Harry Brightmore

Personal information
- Nationality: British
- Born: 1 July 1994 (age 31)

Sport
- Country: Great Britain
- Sport: Rowing
- Event: Coxswain/Eights
- Club: Oxford Brookes University Boat Club

Medal record
Men's rowing
Representing Great Britain
Olympic Games
| Gold medal – first place | 2024 Paris | Eight |
World Championships
| Gold medal – first place | 2022 Račice | Eight |
| Gold medal – first place | 2023 Belgrade | Eight |
European Championships
| Gold medal – first place | 2022 Oberschleißheim | Eight |
| Gold medal – first place | 2024 Szeged | Eight |

= Harry Brightmore =

British rower (born 1994)

Harry Brightmore (born 1 July 1994) is a British rowing coxswain. He is an Olympic and two-time world champion.

==Junior and varsity rowing==
Brightmore attended King's School, Chester where he took up coxing in 2008. He studied at Oxford Brookes University senior club rowing has been from the Oxford Brookes University Boat Club.

In 2023, he won the Grand Challenge Cup (the blue riband event at the Henley Royal Regatta) for the second time, in the stern of an Oxford Brookes / Leander composite men's senior eight. His 2021 victory in the same event was in an all Oxford Brookes crew.

==International representative career==
Brightmore made his international representative debut for Great Britain in a coxed four which rowed to an overall fourth placing at the 2014 U23 World Rowing Championships. In 2015 and 2016 he coxed the British U23 men's eight at those years' U23 World Championships. His first senior national representative appearance was under the canvas of the GB men's coxed pair at the 2017 World Rowing Championships.
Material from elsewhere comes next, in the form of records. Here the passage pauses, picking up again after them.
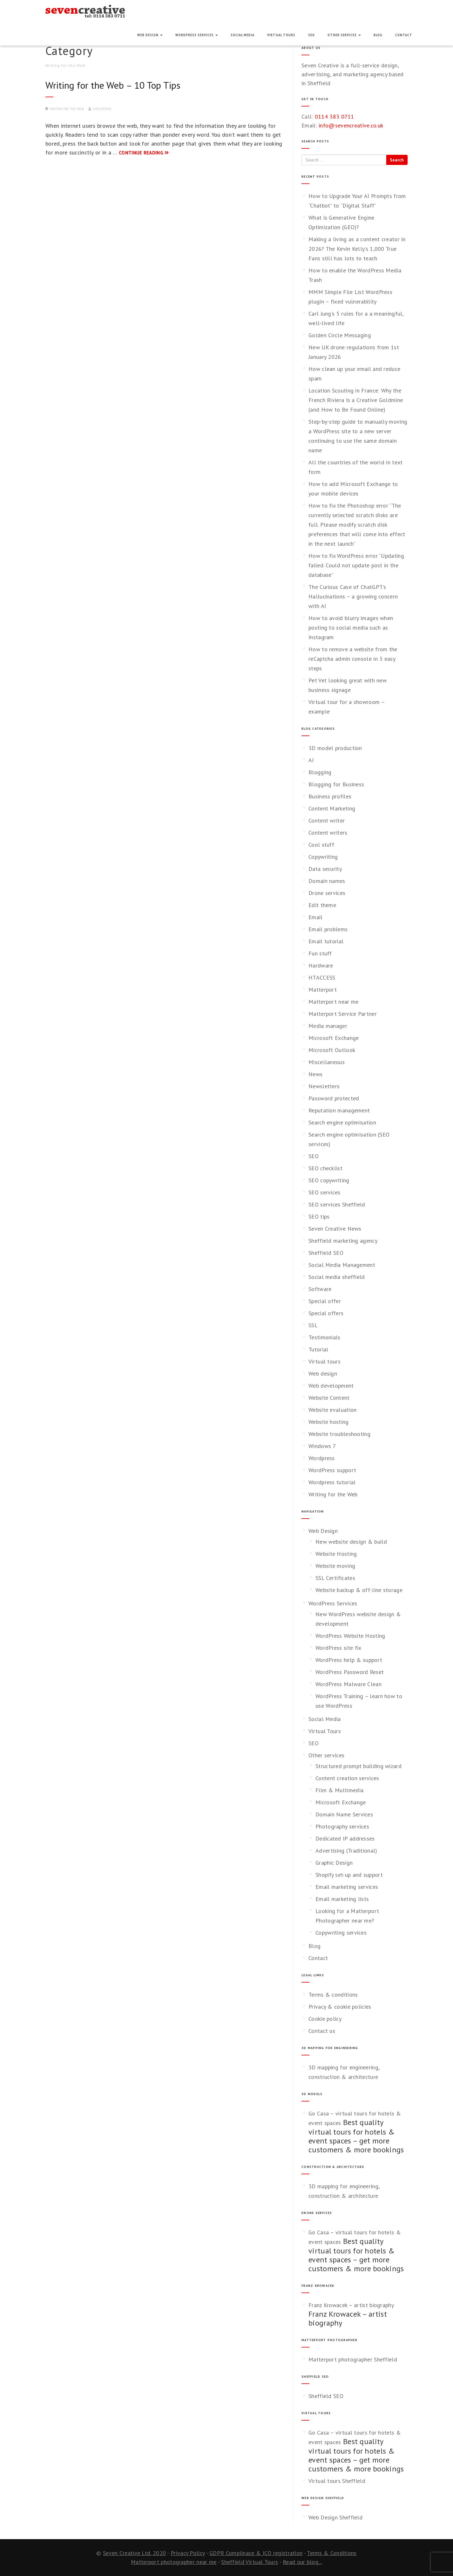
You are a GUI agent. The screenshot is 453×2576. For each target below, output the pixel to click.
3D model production (335, 748)
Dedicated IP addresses (345, 1838)
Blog (378, 34)
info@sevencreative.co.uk (351, 125)
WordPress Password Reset (349, 1672)
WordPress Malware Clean (348, 1684)
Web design (322, 1373)
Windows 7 (322, 1446)
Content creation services (347, 1778)
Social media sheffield (336, 1277)
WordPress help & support (348, 1660)
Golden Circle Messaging (339, 335)
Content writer (326, 820)
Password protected (333, 1098)
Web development (331, 1385)
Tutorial (318, 1349)
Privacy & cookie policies (339, 2006)
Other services (344, 34)
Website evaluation (332, 1409)
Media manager (327, 1025)
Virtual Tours (281, 34)
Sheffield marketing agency (342, 1240)
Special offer (324, 1301)
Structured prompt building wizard (358, 1766)
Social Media (242, 34)
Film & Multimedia (339, 1790)
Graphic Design (334, 1862)
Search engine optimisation (342, 1122)
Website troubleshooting (339, 1434)
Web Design (150, 34)
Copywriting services (341, 1932)
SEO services (324, 1192)
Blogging (319, 772)
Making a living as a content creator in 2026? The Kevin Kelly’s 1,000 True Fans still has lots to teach (357, 249)
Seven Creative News (335, 1228)
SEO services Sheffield (336, 1204)
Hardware (320, 965)
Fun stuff (320, 953)
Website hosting (328, 1421)
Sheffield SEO (325, 1252)
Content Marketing (331, 808)
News (315, 1074)
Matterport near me (333, 1001)
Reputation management (339, 1110)
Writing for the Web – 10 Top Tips (112, 85)
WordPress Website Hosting (350, 1635)
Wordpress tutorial (331, 1482)
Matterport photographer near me (173, 2562)
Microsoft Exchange (333, 1038)
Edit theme (322, 905)
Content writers (328, 832)
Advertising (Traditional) (346, 1850)
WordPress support (332, 1470)
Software (319, 1289)
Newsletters (324, 1086)
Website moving (335, 1565)
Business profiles (329, 796)
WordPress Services (196, 34)
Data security (325, 868)
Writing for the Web (67, 109)
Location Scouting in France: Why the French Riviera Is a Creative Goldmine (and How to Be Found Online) (355, 400)
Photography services (342, 1826)
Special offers (325, 1313)
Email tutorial (325, 941)
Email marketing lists (342, 1899)
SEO (311, 34)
It was 2022 when Brightmore took hold of the rudder ropes in the GB men's senior eight and that same year he became a world champion when that crew won the eights title at the 2022 World Rowing Championships. He had earlier won gold that season at the 2022 European Rowing Championships.

At the 2023 World Rowing Championships in Belgrade, he won a second World Championship gold medal in the men's eight.

He won a gold medal as part of the Great Britain eight at the 2024 Summer Olympics.